* _THE TASK_
Extract the stretch of items from the line containing "National [256, 234]" through the line containing "call is located at coordinates (556, 683).", copying each line word for word and leaving out everything else.

* _THE RECORDS_
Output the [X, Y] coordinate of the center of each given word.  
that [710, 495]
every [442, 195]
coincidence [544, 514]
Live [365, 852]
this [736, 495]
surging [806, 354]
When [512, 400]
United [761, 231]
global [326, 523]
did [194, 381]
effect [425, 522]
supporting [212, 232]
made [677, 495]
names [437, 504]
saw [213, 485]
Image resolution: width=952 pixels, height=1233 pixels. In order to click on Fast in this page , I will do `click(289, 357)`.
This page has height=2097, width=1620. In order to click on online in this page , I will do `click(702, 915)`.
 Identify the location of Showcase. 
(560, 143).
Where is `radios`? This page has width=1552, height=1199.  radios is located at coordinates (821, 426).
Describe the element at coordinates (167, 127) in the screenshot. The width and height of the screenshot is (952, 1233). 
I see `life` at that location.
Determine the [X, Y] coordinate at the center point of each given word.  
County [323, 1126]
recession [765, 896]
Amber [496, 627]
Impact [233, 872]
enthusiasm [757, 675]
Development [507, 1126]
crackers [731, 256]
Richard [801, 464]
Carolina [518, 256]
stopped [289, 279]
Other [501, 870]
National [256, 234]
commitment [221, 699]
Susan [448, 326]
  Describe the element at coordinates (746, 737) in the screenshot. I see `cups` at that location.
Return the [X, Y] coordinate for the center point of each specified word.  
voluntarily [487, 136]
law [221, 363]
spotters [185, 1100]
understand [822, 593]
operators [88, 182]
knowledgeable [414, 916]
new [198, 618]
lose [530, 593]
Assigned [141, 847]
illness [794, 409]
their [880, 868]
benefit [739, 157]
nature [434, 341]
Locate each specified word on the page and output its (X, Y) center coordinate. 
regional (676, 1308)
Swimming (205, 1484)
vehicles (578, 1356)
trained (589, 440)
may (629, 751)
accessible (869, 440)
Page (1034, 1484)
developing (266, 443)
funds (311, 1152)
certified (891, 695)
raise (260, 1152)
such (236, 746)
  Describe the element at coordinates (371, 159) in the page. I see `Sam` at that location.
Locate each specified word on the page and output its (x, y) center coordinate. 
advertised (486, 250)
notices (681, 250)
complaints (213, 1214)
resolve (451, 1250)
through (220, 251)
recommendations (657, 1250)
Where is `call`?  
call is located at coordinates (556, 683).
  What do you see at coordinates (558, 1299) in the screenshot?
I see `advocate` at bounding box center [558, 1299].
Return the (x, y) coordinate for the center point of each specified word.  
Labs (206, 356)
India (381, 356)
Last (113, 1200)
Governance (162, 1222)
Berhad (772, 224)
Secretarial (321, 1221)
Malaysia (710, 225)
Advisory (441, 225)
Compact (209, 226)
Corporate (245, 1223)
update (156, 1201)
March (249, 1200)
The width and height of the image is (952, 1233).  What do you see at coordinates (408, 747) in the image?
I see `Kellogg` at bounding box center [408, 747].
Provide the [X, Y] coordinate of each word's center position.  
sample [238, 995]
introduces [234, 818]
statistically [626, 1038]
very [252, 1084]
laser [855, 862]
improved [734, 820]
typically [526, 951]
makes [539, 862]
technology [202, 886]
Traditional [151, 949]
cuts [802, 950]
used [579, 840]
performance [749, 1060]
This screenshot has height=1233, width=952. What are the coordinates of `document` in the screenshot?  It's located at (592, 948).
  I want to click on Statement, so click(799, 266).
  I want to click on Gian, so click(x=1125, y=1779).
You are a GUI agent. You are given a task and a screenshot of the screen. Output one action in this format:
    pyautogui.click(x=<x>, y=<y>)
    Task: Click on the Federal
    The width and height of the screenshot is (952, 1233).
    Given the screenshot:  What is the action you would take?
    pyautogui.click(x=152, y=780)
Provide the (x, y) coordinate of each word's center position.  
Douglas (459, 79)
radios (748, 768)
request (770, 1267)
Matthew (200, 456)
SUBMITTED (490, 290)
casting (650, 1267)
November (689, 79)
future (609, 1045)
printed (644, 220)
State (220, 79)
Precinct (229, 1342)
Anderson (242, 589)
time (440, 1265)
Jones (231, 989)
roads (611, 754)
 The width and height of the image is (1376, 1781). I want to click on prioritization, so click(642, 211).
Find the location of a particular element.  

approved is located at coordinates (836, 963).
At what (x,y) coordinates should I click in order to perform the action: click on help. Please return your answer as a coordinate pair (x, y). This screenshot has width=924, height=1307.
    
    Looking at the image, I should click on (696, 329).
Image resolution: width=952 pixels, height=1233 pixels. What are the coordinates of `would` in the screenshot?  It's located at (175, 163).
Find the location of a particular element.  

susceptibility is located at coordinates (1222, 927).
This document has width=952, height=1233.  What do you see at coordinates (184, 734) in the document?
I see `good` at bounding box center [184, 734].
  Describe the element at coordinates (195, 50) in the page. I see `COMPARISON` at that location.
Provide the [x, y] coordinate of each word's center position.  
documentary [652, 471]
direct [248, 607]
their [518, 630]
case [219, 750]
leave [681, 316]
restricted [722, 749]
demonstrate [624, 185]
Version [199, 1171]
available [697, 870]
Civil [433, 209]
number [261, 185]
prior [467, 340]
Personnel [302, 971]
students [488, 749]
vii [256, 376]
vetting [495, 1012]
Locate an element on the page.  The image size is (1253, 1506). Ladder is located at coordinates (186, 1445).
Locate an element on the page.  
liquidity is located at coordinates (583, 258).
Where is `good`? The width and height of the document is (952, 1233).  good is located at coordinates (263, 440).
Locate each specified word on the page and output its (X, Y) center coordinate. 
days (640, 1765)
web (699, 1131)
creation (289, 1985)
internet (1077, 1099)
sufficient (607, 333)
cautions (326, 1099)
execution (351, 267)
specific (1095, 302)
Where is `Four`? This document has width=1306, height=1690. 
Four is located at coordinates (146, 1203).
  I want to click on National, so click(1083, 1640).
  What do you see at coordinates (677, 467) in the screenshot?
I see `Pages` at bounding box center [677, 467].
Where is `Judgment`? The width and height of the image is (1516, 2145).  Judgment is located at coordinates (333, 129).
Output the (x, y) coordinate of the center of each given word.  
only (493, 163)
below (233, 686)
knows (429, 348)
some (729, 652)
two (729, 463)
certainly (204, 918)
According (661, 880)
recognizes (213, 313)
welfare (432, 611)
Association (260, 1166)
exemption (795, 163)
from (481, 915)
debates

* _TASK OUTPUT_
National [256, 234]
commitment [221, 699]
Susan [448, 326]
  Describe the element at coordinates (746, 737) in the screenshot. I see `cups` at that location.
Return the [X, Y] coordinate for the center point of each specified word.  
voluntarily [487, 136]
law [221, 363]
spotters [185, 1100]
understand [822, 593]
operators [88, 182]
knowledgeable [414, 916]
new [198, 618]
lose [530, 593]
Assigned [141, 847]
illness [794, 409]
their [880, 868]
benefit [739, 157]
nature [434, 341]
Locate each specified word on the page and output its (X, Y) center coordinate. 
regional (676, 1308)
Swimming (205, 1484)
vehicles (578, 1356)
trained (589, 440)
may (629, 751)
accessible (869, 440)
Page (1034, 1484)
developing (266, 443)
funds (311, 1152)
certified (891, 695)
raise (260, 1152)
such (236, 746)
  Describe the element at coordinates (371, 159) in the page. I see `Sam` at that location.
Locate each specified word on the page and output its (x, y) center coordinate. 
advertised (486, 250)
notices (681, 250)
complaints (213, 1214)
resolve (451, 1250)
through (220, 251)
recommendations (657, 1250)
Where is `call`?  
call is located at coordinates (556, 683).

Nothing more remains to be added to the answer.